--- Source material ---

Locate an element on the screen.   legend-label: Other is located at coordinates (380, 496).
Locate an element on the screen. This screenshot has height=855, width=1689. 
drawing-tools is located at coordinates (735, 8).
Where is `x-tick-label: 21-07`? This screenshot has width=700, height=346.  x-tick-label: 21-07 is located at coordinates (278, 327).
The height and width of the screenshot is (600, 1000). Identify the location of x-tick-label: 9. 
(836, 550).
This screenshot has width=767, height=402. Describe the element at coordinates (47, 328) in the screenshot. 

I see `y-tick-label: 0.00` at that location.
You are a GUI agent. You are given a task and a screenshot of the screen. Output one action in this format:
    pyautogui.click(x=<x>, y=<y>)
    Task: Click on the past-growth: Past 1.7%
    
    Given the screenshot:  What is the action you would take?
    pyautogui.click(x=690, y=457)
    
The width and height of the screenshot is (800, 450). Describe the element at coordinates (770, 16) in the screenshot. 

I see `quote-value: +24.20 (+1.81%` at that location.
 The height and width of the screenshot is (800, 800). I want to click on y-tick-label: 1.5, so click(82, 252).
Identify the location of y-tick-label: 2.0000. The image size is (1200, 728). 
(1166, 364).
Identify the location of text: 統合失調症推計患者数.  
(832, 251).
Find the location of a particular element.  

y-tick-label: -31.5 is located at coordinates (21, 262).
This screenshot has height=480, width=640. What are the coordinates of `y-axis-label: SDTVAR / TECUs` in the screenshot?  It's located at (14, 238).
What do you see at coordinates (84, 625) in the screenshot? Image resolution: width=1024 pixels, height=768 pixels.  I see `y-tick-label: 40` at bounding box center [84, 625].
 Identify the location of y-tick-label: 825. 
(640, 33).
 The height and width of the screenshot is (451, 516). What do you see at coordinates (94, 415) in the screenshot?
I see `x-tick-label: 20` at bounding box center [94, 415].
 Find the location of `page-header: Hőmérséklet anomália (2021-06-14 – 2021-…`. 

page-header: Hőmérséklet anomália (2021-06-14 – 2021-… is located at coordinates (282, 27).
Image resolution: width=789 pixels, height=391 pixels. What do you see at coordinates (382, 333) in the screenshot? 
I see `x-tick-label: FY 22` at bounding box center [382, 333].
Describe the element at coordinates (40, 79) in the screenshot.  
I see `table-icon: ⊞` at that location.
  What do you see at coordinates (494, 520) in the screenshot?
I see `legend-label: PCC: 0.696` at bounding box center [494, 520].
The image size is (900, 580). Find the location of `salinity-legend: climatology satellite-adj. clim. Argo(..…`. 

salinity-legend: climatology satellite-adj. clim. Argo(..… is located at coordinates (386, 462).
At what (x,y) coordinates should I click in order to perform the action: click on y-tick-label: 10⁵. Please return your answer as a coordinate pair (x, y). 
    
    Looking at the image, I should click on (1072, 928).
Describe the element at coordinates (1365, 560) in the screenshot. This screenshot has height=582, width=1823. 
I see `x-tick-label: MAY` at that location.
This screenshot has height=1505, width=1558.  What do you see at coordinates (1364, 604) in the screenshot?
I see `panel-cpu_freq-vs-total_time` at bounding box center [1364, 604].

---

**Instructions for the task:**
Reproduce the records verbatim, from the line containing "The image size is (900, 580)." through the end of the records, including both.

**Written solution:**
The image size is (900, 580). Find the location of `salinity-legend: climatology satellite-adj. clim. Argo(..…`. 

salinity-legend: climatology satellite-adj. clim. Argo(..… is located at coordinates (386, 462).
At what (x,y) coordinates should I click in order to perform the action: click on y-tick-label: 10⁵. Please return your answer as a coordinate pair (x, y). 
    
    Looking at the image, I should click on (1072, 928).
Describe the element at coordinates (1365, 560) in the screenshot. This screenshot has height=582, width=1823. 
I see `x-tick-label: MAY` at that location.
This screenshot has height=1505, width=1558.  What do you see at coordinates (1364, 604) in the screenshot?
I see `panel-cpu_freq-vs-total_time` at bounding box center [1364, 604].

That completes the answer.